** Opening Data extracts block **

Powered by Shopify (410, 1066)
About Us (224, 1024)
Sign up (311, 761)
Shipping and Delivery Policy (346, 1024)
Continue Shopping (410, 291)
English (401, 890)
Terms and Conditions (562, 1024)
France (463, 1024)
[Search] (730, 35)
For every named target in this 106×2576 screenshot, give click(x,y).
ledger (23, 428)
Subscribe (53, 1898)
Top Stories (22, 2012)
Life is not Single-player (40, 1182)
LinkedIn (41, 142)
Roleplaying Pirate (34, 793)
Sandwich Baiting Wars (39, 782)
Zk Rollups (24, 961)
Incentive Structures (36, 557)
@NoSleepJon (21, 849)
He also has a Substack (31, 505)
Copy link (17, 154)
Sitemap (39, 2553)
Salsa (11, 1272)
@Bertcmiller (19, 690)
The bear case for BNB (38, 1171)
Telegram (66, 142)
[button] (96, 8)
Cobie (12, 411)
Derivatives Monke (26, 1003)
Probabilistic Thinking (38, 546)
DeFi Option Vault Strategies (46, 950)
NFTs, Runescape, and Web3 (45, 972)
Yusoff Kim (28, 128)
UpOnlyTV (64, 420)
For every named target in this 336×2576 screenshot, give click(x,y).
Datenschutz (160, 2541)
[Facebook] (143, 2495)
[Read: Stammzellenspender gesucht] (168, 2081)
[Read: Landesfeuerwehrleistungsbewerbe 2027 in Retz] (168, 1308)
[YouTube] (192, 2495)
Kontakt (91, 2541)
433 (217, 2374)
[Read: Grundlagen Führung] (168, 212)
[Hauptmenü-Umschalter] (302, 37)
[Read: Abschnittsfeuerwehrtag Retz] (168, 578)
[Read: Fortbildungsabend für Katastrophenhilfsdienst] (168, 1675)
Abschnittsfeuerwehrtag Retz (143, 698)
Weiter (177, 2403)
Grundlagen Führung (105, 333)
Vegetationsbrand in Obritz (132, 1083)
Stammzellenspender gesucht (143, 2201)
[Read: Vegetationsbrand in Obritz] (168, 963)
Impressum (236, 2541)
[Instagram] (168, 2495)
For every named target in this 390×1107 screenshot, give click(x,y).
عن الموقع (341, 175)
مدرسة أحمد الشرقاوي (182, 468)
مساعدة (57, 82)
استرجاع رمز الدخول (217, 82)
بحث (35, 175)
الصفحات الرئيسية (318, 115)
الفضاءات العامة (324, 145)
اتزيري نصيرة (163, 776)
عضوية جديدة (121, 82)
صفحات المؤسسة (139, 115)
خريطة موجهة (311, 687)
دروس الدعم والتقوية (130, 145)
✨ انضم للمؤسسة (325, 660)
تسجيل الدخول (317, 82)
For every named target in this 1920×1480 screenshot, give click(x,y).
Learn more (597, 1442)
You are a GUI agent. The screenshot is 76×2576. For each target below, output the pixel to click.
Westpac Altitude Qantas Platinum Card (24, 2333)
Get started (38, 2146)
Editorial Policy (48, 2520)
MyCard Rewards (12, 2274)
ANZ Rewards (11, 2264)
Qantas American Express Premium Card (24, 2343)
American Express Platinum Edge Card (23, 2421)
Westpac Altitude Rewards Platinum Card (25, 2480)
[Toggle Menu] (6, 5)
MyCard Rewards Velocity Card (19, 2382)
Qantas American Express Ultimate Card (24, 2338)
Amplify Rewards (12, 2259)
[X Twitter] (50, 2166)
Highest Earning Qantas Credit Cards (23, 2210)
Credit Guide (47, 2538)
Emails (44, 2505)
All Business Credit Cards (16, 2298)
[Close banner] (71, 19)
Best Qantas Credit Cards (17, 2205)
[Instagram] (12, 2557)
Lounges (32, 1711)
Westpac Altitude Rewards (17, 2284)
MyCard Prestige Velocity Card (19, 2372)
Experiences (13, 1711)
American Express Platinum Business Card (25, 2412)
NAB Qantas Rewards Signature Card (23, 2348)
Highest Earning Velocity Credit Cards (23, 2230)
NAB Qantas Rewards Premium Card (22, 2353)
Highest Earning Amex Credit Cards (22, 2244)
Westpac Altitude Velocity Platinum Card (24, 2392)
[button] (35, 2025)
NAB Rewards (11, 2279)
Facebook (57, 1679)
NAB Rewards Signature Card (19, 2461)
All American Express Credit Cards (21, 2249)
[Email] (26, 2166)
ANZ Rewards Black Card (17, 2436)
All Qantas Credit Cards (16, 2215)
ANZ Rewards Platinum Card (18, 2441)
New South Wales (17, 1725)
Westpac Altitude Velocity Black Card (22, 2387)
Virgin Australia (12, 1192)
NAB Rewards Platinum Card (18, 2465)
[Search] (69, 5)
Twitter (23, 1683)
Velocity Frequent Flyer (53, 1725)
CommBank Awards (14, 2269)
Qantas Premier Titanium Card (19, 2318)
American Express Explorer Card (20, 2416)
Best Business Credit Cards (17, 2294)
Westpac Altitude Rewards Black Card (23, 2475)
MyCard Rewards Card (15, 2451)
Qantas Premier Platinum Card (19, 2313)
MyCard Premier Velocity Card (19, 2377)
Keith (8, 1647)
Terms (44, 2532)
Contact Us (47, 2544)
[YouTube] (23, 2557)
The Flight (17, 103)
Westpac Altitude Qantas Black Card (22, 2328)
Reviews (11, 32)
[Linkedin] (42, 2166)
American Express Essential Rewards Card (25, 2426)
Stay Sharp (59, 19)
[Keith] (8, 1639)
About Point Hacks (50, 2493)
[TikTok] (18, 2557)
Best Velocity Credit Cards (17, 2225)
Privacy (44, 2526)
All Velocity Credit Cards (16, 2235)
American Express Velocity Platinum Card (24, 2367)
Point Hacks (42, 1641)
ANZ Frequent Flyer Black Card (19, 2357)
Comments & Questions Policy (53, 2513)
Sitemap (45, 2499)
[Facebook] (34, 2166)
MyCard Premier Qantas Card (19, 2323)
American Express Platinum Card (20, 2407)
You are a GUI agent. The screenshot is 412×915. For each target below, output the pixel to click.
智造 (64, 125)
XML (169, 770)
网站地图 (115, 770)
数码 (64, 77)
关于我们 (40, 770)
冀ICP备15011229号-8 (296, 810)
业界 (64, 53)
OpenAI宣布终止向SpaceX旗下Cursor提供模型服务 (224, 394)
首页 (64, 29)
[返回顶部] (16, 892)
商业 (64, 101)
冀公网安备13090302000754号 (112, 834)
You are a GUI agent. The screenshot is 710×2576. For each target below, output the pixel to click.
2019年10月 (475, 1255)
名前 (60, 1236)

** Closing Data extracts block **

## [Task to complete]
Once you find the line containing "Subscribe (53, 1898)", stop: reproduce exactly that line and every line of the data before it, and nothing else.

## [Written response]
Powered by Shopify (410, 1066)
About Us (224, 1024)
Sign up (311, 761)
Shipping and Delivery Policy (346, 1024)
Continue Shopping (410, 291)
English (401, 890)
Terms and Conditions (562, 1024)
France (463, 1024)
[Search] (730, 35)
For every named target in this 106×2576 screenshot, give click(x,y).
ledger (23, 428)
Subscribe (53, 1898)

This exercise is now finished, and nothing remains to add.